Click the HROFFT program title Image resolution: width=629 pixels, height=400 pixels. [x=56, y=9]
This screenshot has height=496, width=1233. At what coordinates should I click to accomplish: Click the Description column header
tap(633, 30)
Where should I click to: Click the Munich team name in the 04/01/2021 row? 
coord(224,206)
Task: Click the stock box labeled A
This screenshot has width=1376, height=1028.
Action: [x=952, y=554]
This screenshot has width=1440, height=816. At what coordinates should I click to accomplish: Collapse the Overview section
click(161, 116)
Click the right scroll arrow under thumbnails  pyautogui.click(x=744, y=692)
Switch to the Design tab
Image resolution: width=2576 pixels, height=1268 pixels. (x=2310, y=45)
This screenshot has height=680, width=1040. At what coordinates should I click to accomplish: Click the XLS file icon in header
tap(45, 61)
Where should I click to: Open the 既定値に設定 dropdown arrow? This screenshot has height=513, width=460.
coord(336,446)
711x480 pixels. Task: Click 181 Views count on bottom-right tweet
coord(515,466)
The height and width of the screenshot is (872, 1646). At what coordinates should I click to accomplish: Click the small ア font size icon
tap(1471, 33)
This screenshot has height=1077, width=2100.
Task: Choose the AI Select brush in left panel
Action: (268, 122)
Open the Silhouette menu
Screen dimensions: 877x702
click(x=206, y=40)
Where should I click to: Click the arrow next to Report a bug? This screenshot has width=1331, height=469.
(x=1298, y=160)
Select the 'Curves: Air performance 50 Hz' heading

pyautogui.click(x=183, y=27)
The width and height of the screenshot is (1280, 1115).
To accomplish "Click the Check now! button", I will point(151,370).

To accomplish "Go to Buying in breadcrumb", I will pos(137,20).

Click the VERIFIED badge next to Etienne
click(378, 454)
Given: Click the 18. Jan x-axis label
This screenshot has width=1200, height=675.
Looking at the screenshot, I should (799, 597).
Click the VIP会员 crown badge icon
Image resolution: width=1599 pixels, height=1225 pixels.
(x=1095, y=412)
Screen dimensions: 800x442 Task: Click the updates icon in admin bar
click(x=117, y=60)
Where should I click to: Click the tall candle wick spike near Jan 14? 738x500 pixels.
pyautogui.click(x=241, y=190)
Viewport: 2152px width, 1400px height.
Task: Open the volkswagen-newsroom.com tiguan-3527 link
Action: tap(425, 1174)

........

Print the entries exactly. Include every one.

■ Answer space ■
Click the HROFFT program title Image resolution: width=629 pixels, height=400 pixels. [x=56, y=9]
This screenshot has height=496, width=1233. At what coordinates should I click to accomplish: Click the Description column header
tap(633, 30)
Where should I click to: Click the Munich team name in the 04/01/2021 row? 
coord(224,206)
Task: Click the stock box labeled A
This screenshot has width=1376, height=1028.
Action: [x=952, y=554]
This screenshot has width=1440, height=816. At what coordinates should I click to accomplish: Collapse the Overview section
click(161, 116)
Click the right scroll arrow under thumbnails  pyautogui.click(x=744, y=692)
Switch to the Design tab
Image resolution: width=2576 pixels, height=1268 pixels. (x=2310, y=45)
This screenshot has height=680, width=1040. At what coordinates should I click to accomplish: Click the XLS file icon in header
tap(45, 61)
Where should I click to: Open the 既定値に設定 dropdown arrow? This screenshot has height=513, width=460.
coord(336,446)
711x480 pixels. Task: Click 181 Views count on bottom-right tweet
coord(515,466)
The height and width of the screenshot is (872, 1646). At what coordinates should I click to accomplish: Click the small ア font size icon
tap(1471, 33)
This screenshot has height=1077, width=2100.
Task: Choose the AI Select brush in left panel
Action: (268, 122)
Open the Silhouette menu
Screen dimensions: 877x702
click(x=206, y=40)
Where should I click to: Click the arrow next to Report a bug? This screenshot has width=1331, height=469.
(x=1298, y=160)
Select the 'Curves: Air performance 50 Hz' heading

pyautogui.click(x=183, y=27)
The width and height of the screenshot is (1280, 1115).
To accomplish "Click the Check now! button", I will point(151,370).

To accomplish "Go to Buying in breadcrumb", I will pos(137,20).

Click the VERIFIED badge next to Etienne
click(378, 454)
Given: Click the 18. Jan x-axis label
This screenshot has width=1200, height=675.
Looking at the screenshot, I should (799, 597).
Click the VIP会员 crown badge icon
Image resolution: width=1599 pixels, height=1225 pixels.
(x=1095, y=412)
Screen dimensions: 800x442 Task: Click the updates icon in admin bar
click(x=117, y=60)
Where should I click to: Click the tall candle wick spike near Jan 14? 738x500 pixels.
pyautogui.click(x=241, y=190)
Viewport: 2152px width, 1400px height.
Task: Open the volkswagen-newsroom.com tiguan-3527 link
Action: tap(425, 1174)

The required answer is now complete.